Endothelium-dependent and endothelium-independent vasodilatation of the cutaneous circulation in sickle cell disease
Article first published online: 15 DEC 2010
© 2010 The Authors. European Journal of Clinical Investigation © 2010 Stichting European Society for Clinical Investigation Journal Foundation
European Journal of Clinical Investigation
Volume 41, Issue 5, pages 546–551, May 2011
How to Cite
Mohan, J. S., Lip, G. Y.H., Blann, A. D., Bareford, D. and Marshall, J. M. (2011), Endothelium-dependent and endothelium-independent vasodilatation of the cutaneous circulation in sickle cell disease. European Journal of Clinical Investigation, 41: 546–551. doi: 10.1111/j.1365-2362.2010.02444.x
- Issue published online: 6 APR 2011
- Article first published online: 15 DEC 2010
- Received 22 August 2010; accepted 5 November 2010
- laser doppler flowmetry;
- sickle cell disease;
- sodium nitroprusside
Eur J Clin Invest 2011; 41 (5): 546–551
Background Whilst there is evidence of endothelial dysfunction in sickle cell disease (SCD), whether this affects regulation in the microcirculation is not known.
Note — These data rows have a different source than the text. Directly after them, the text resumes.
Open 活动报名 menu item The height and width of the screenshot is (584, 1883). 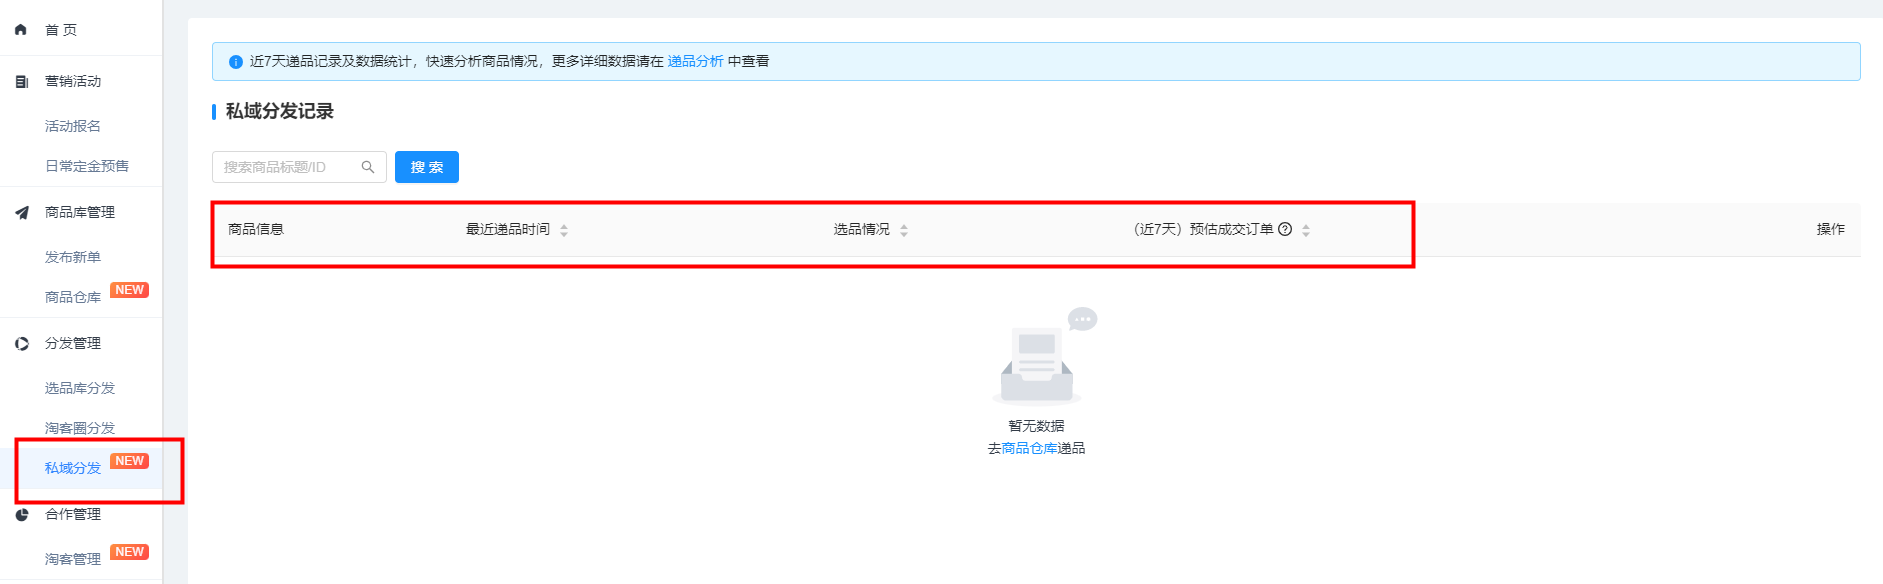[x=73, y=126]
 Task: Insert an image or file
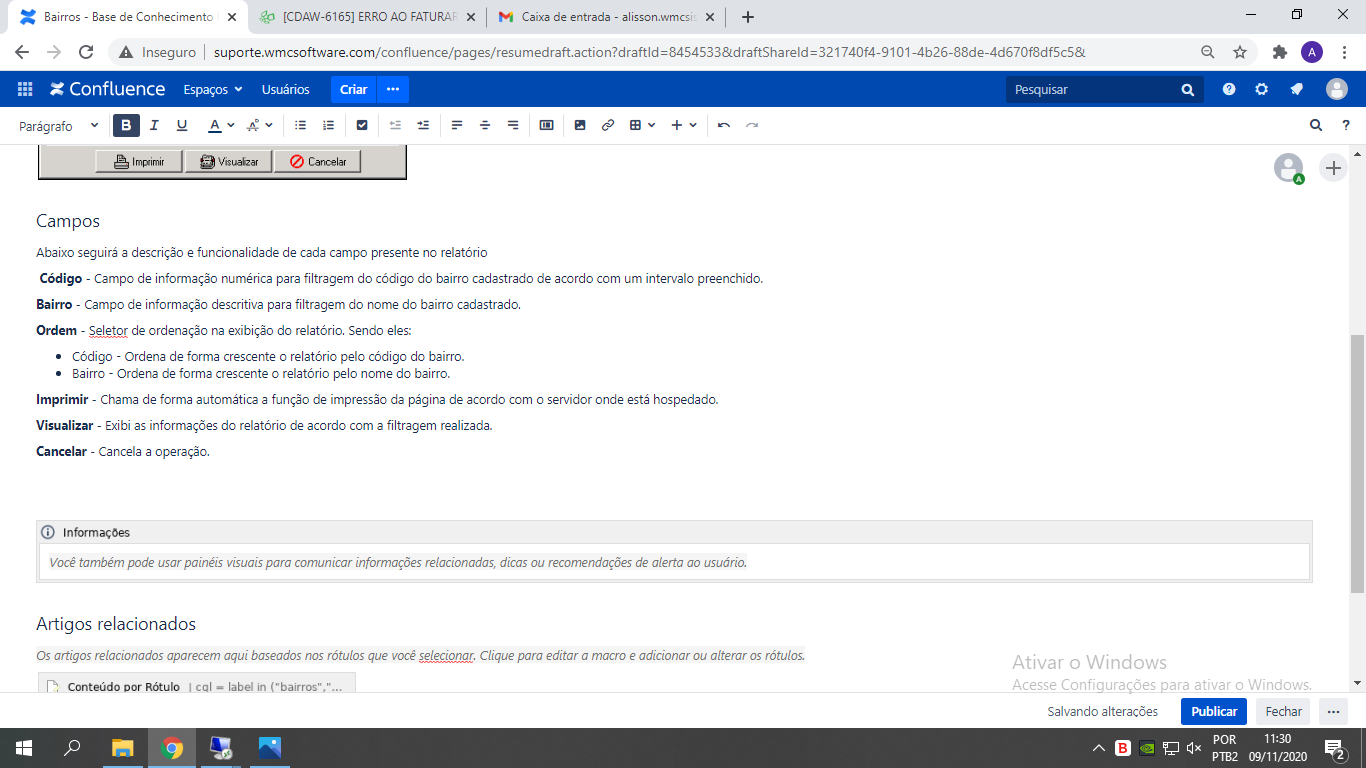pyautogui.click(x=580, y=125)
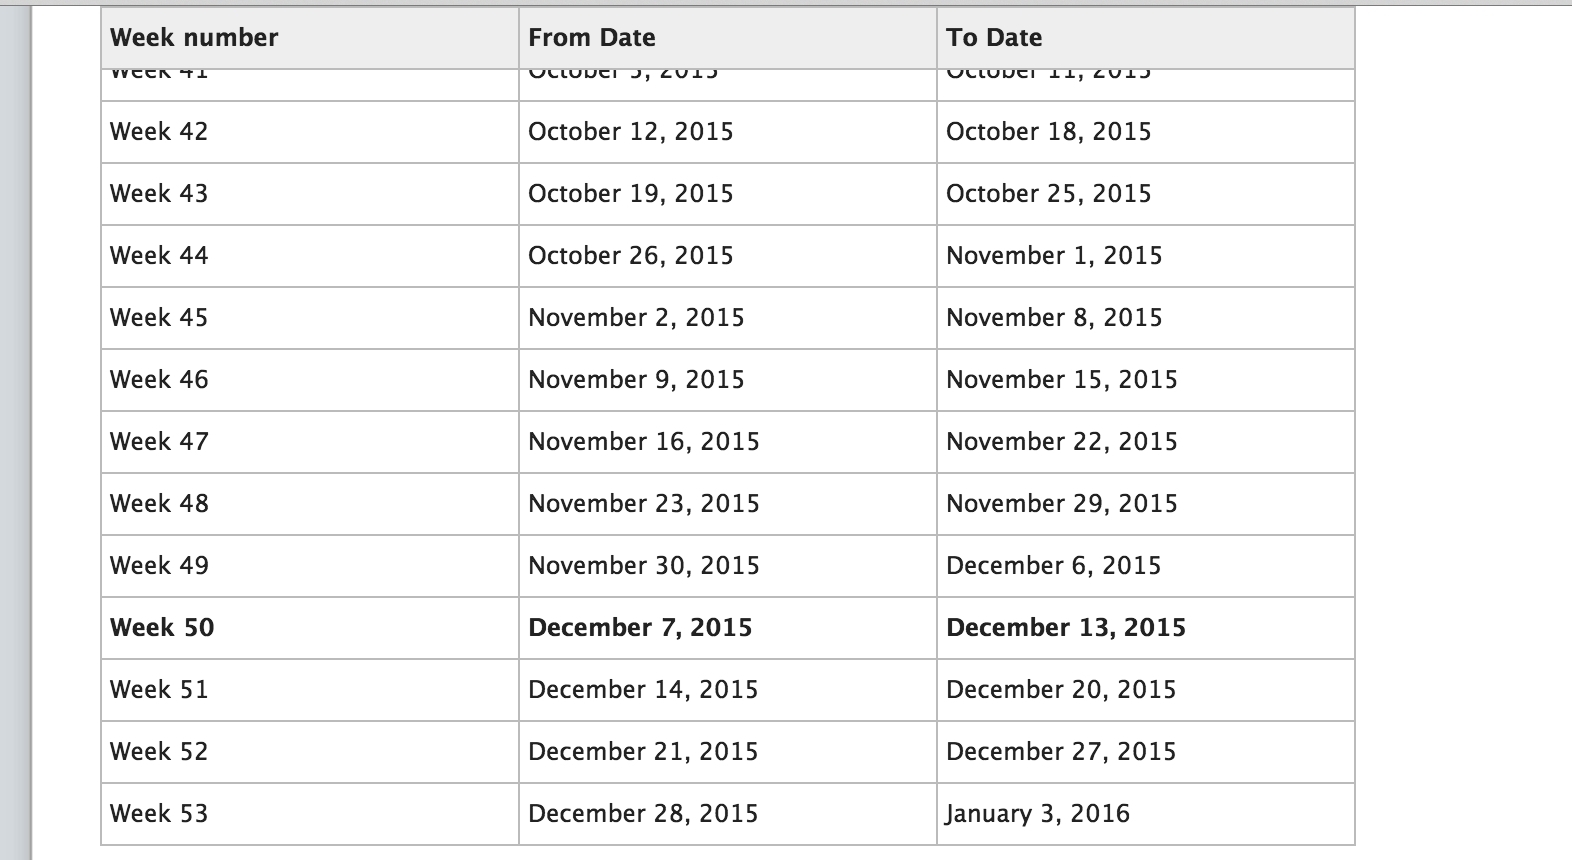Click the Week number column header
The width and height of the screenshot is (1572, 860).
[310, 38]
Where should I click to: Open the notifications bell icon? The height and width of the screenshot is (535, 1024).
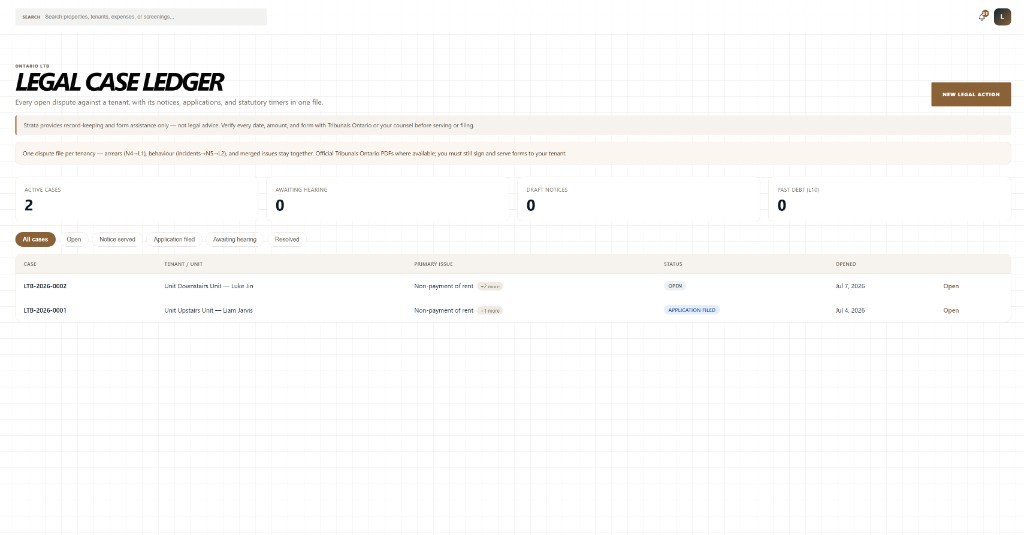click(984, 16)
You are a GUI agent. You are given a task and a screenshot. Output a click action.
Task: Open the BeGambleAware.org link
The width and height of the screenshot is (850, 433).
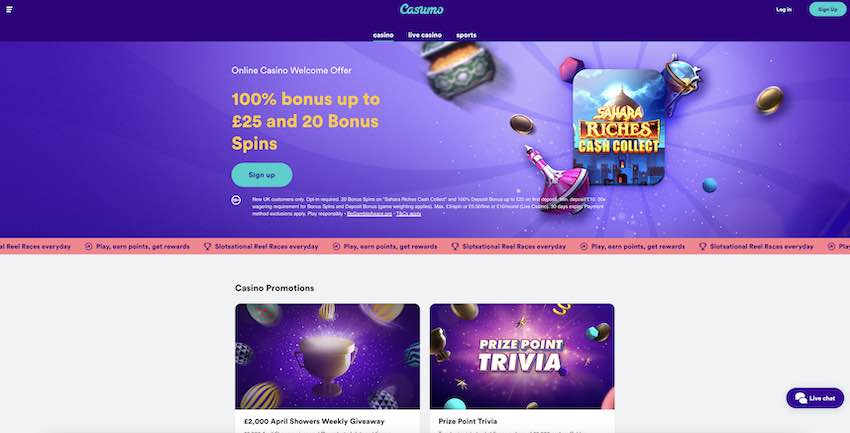coord(369,214)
Methods We studied 19 patients with SCD, eight with sickle cell-haemoglobin C (HbSC), 11 with homozygous sickle cell (HbSS) disease and 11 matched control subjects with normal haemoglobin genotype (HbAA). Vasodilator responses were evoked by iontophoresis of acetylcholine (ACh) and sodium nitroprusside (SNP) in finger and forearm, cutaneous red cell flux (RCF) being measured by laser Doppler fluximetry.
Results Increases in RCF evoked in the finger by ACh were not different between SCD and HbAA subjects (P = 0·789), but were smaller in patients with HbSS than HbSC (P < 0·05). By contrast, increases in RCF evoked in forearm by ACh were greater in SCD than HbAA subjects (P < 0·05) and similar in patients with HbSC and HbSS. Increases in RCF evoked by SNP did not differ between patients with SCD and HbAA subjects in finger or forearm.
Conclusions Our results indicate that endothelium-dependent cutaneous vasodilatation is augmented in forearm of patients with SCD relative to HbAA subjects, but impaired in the finger of SCD patients with the more severe HbSS genotype. Thus, endothelial dysfunction associated with SCD is not accompanied by generalised impairment in endothelium-dependent dilatation, but with more localised impairment that includes the fingers of patients with HbSS.